In this, Rönström and her school was a typical representative of other female pioneers who opened the first secondary education schools for girls in different Swedish cities, comparable to other local pioneers such as Maria Henschen in Uppsala, Maria Stenkula in Malmö and Elsa Borg in Gävle.

In theory, Rönström was a conservative anti-feminist and in fact had a conservative view of women's education. She stated that women should be educated at home for a life in the home; that a school for women should be more of a second home rather than a school, training their students as parents raise their children rather than educating them; and that the education of females should be guided by religion: this was in fact typical of the conservative view in the contemporary debate of women's education. In practice, however, the school she created was in fact radical and adjusted to the modern views of equal education of men and women: the school provided its students all the education necessary to prepare for university studies. Also, unlike many other girls' schools of the same kind, it also provided the same mathematics level as secondary school did for boys; furthermore, it did not teach the French language, as schools for females normally did, but rather the German language, which was the language preferred in boys' secondary schools at the time. She also introduced home economics, which was a radical innovation at the time (1892). Her school was successful, granted state support in 1879 and communal support in 1882.

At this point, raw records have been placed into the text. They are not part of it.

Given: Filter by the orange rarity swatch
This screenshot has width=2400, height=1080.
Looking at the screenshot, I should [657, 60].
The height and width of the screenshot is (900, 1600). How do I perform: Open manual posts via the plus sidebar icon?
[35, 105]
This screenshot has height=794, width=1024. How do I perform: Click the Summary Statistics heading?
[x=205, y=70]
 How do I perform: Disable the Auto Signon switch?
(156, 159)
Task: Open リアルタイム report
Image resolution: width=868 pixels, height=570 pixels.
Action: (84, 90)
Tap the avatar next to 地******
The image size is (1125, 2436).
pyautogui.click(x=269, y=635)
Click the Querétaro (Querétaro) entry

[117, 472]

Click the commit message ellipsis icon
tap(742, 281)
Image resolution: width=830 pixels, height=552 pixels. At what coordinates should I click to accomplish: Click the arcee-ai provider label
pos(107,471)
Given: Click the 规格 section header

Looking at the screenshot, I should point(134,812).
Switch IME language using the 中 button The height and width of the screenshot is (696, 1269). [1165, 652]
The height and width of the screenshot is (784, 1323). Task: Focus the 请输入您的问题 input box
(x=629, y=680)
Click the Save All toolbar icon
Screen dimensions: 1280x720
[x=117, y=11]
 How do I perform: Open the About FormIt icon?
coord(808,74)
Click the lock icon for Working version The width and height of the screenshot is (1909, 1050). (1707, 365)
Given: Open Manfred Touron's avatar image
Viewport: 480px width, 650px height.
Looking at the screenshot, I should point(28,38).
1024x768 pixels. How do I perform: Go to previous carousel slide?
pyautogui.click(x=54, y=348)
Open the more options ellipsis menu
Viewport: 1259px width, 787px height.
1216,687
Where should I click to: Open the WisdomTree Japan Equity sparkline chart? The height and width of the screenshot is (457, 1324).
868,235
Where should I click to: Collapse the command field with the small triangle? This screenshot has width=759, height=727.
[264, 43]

Rönström was also an influential participator in the flickskolmöte, the annual national girls' school conferences. She introduced a teacher exchange between Denmark and Sweden in 1898, which became popular and functioned for many years.
In 1905, she also founded a women's teachers' seminary with Anna Heurlin, which was incorporated in her school. She is described as a skillful mathematician and became a member of the International Congress of Mathematicians at the meeting held in Rome in 1908.

The fate of her school was also typical: in 1933, it was united with its prime rival, the Lunds fullständiga läroverk för flickor from 1880, to form Lunds kommunala flickskola ('Lund Communal Girls' School'), which was in turn later made a co-educational school.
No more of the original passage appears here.